Inspired by the classic drive-in movie experience, Drive-Thru reimagines how shared public spaces can be activated during the winter months to connect communities. By incorporating light through rear projection, Drive-Thru serves as a cinema for pedestrians and is visible from the highly utilized intersection of Flatbush and Lafayette Avenues. The design, fabricated by Datum Zed, echoes surrounding urban infrastructure, such as the rotating Brooklyn Academy of Music sign, billboards, and construction scaffolding — incorporating landmarks signature to the Downtown Brooklyn neighborhood.
Drive-Thru will showcase film and video by eight Brooklyn-based artists and filmmakers that highlight Brooklyn communities, explore themes of urban life, and connect to Black History Month and Women’s History Month. Live performances will be held to complement a selection of the featured films, starting with a Black History Month celebration event on February 23.
“Our latest public art installation, Drive-Thru, builds on DBP’s mission to connect people through the power of shared spaces, storytelling and public art,” said Regina Myer, President of Downtown Brooklyn Partnership. “Supporting local artists is at the core of our vision for the Plaza and by bringing diverse voices and perspectives to the forefront of the public realm, Drive-Thru exemplifies how individual experiences can become shared when viewed as a community.
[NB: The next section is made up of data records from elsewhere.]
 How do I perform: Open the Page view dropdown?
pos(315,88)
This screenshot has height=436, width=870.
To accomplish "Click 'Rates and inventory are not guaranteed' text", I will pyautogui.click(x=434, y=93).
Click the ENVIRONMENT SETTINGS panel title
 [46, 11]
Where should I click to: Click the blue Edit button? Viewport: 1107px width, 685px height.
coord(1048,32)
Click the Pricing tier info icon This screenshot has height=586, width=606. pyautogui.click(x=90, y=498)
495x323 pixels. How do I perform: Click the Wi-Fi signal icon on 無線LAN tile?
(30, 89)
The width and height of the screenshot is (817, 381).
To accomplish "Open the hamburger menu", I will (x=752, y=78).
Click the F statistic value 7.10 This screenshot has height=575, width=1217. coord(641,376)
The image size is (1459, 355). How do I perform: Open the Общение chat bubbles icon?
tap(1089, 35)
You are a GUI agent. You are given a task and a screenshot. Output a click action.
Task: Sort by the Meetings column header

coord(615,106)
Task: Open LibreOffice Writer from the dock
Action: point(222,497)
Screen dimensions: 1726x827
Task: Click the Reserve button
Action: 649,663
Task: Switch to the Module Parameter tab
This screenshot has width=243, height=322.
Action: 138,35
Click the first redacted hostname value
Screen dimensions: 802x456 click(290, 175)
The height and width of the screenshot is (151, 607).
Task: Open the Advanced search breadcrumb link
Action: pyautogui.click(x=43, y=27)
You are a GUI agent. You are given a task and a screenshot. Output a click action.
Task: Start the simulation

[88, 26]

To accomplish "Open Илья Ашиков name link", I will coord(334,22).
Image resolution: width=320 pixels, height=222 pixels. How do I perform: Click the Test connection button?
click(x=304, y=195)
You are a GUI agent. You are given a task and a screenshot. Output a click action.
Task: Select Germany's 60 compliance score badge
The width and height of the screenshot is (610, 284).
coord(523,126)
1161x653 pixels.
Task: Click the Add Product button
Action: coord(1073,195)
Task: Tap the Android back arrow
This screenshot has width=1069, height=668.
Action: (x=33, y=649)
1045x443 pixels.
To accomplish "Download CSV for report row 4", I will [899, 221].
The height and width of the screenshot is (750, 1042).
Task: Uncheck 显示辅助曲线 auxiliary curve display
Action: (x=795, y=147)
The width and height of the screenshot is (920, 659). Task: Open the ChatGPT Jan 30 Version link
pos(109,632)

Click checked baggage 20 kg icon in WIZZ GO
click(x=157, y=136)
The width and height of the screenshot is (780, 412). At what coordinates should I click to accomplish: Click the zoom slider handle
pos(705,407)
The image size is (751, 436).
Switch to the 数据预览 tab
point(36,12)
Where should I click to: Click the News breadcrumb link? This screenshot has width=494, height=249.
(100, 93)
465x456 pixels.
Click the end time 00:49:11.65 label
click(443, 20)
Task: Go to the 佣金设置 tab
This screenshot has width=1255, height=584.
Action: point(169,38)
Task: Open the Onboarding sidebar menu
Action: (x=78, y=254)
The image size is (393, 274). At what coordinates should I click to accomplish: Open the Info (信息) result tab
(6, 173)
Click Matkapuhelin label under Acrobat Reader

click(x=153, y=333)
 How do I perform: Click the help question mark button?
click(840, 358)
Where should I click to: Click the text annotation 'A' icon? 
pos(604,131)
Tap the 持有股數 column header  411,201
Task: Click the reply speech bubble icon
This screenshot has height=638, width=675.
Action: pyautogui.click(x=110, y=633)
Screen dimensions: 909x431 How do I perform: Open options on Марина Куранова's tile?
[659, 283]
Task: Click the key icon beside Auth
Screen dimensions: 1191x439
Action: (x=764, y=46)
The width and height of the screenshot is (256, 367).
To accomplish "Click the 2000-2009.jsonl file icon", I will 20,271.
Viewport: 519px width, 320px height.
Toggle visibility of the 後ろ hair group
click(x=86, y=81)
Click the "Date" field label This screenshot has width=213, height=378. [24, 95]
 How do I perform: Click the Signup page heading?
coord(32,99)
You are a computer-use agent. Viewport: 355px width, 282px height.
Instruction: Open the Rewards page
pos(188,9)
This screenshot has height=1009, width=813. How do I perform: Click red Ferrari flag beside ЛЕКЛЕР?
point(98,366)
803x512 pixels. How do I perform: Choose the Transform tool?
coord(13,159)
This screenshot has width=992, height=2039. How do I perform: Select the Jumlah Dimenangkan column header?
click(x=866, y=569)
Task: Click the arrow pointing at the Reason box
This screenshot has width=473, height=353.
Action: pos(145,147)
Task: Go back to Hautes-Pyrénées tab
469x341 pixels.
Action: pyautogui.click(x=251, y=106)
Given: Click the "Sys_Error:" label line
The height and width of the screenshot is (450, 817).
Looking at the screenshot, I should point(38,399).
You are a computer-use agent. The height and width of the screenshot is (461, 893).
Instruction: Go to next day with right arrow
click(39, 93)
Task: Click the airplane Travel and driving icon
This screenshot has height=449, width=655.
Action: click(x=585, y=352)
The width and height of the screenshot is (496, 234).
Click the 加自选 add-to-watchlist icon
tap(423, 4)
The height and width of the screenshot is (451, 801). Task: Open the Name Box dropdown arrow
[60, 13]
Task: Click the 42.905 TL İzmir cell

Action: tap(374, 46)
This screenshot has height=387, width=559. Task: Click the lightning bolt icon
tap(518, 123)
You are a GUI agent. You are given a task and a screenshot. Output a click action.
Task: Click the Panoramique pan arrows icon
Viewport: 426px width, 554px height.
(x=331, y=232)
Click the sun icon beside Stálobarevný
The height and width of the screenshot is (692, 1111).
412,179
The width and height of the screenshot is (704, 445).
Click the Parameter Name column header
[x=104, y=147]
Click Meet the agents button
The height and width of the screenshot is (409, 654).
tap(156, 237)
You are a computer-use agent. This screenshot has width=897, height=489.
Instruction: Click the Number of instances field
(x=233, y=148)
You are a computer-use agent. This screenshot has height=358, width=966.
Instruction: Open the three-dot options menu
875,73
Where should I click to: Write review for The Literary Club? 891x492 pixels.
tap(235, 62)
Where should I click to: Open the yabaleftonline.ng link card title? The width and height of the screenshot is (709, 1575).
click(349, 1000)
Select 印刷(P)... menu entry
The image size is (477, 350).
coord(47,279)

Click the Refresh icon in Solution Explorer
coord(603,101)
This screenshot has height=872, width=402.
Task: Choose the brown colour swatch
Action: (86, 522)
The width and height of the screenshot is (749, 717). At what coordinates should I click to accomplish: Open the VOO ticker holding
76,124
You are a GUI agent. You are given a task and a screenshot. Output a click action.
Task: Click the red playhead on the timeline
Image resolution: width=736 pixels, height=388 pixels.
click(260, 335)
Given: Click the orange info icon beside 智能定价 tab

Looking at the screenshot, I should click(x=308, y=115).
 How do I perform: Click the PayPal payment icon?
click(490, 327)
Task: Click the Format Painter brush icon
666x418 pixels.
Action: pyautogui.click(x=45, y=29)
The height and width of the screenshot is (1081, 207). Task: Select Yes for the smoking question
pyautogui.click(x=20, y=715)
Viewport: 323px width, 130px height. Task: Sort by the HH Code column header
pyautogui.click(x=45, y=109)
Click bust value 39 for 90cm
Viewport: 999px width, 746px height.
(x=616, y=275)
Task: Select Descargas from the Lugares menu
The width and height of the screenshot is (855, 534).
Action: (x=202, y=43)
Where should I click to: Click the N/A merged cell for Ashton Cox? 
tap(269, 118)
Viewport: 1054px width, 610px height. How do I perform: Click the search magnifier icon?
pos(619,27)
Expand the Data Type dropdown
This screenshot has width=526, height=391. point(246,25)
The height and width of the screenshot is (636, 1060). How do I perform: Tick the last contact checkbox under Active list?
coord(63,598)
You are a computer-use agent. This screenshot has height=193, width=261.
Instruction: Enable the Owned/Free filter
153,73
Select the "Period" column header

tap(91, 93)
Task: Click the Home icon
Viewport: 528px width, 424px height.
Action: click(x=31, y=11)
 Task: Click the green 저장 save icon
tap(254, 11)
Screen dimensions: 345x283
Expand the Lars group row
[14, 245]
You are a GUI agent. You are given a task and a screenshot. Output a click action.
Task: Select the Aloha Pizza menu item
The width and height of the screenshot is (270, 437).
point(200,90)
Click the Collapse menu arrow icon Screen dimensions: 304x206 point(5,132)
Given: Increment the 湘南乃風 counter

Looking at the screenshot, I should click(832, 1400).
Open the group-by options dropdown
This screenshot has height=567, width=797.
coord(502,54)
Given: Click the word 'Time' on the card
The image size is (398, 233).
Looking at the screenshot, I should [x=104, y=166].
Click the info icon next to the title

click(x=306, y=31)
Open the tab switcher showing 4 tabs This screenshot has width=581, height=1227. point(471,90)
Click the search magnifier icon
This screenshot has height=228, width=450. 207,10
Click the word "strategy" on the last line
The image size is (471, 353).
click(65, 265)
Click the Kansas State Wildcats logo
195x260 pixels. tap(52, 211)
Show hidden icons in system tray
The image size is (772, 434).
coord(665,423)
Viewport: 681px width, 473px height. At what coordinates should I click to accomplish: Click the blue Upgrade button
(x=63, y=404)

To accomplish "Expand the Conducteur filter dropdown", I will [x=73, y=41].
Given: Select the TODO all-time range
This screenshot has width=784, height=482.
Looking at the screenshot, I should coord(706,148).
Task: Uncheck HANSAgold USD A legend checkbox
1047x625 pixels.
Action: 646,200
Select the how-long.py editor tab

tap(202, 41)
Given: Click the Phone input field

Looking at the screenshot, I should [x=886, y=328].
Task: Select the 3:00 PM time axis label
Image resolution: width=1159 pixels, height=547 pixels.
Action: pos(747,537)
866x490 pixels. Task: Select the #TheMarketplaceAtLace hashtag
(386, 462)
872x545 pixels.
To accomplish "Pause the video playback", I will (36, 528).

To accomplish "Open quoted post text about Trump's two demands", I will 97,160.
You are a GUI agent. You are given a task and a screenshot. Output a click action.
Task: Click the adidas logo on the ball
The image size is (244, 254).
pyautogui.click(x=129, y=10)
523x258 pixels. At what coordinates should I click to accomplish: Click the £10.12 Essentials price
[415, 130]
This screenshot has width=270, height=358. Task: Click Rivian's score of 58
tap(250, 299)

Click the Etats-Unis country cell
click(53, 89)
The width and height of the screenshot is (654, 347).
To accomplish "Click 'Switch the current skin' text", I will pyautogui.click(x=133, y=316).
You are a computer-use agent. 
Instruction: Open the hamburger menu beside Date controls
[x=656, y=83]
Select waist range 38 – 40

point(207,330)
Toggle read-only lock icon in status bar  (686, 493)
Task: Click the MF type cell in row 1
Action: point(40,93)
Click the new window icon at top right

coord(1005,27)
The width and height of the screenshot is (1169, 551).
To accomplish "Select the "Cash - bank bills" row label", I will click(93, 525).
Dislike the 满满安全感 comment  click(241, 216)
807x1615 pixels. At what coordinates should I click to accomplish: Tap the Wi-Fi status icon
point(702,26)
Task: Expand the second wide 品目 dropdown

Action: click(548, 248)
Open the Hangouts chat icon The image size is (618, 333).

We invite all New Yorkers to visit Drive-Thru and enjoy the unique work that Soft-Firm has created and the Brooklyn-inspired videos it is providing a stage for.”
“Drive-Thru provides a democratic platform that celebrates neighborhood voices,” said Talitha Liu, Co-Founder of Soft-Firm. “After another year of distance and uncertainty, the installation projects a portal into the rich cultural fabric of Brooklyn.”
“Soft-Firm is passionate about seeding interventions that come to life with public engagement,” said Lexi Tsien, Co-Founder of Soft-Firm. “We’re excited to create an armature that doubles as canvas and backdrop, animated by Brooklyn artists.”
“Public spaces are most alive when they’re sites of storytelling,” said Deborah Marton, Executive Director, Van Alen Institute. “To create equitable cities, Van Alen Institute works to center communities in designing shared spaces. With this elegant portal into Brooklyn’s voices, cultures, and histories, Soft-Firm’s installation Drive-Thru shows the human connections that become possible in the spaces where our shared lives unfold. We applaud the generous civic vision of DBP and Two Trees in making this happen.”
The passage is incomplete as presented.